▸ **What you will do**: What lines below include the word "agent"? Copy each one.

--------------------------------

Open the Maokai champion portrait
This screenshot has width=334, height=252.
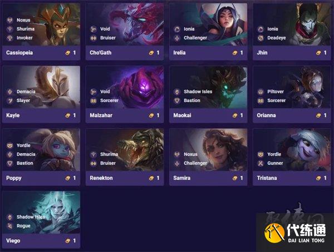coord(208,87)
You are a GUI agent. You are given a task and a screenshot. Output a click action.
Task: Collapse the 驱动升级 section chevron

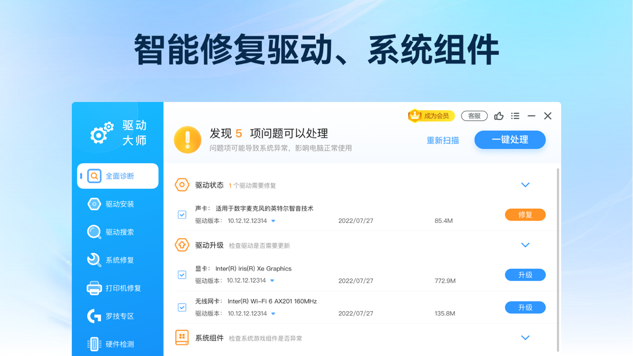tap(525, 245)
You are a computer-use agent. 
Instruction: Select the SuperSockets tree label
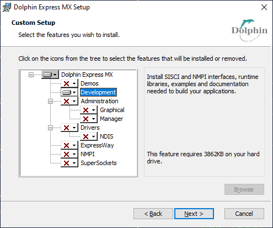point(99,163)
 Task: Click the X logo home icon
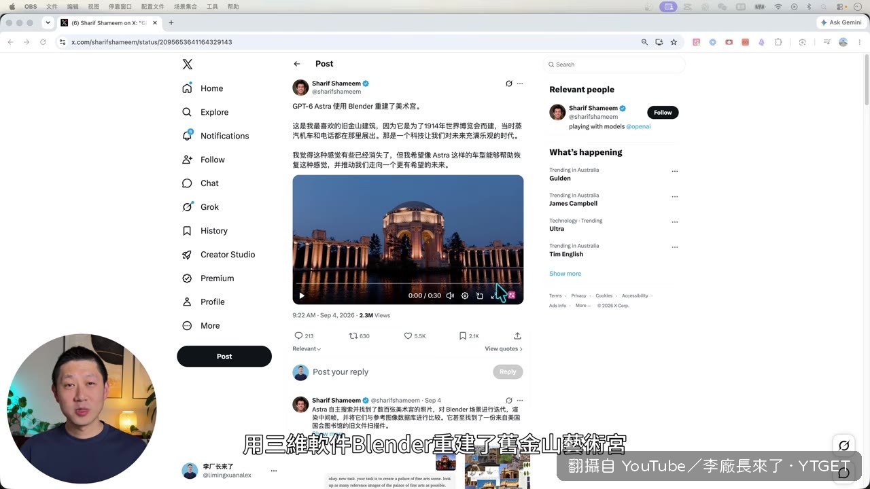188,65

--------------------------------

▸ **Response for this exercise**:
You are a GUI agent. You are given a task and a screenshot. Output a click action.
You are a computer-use agent. 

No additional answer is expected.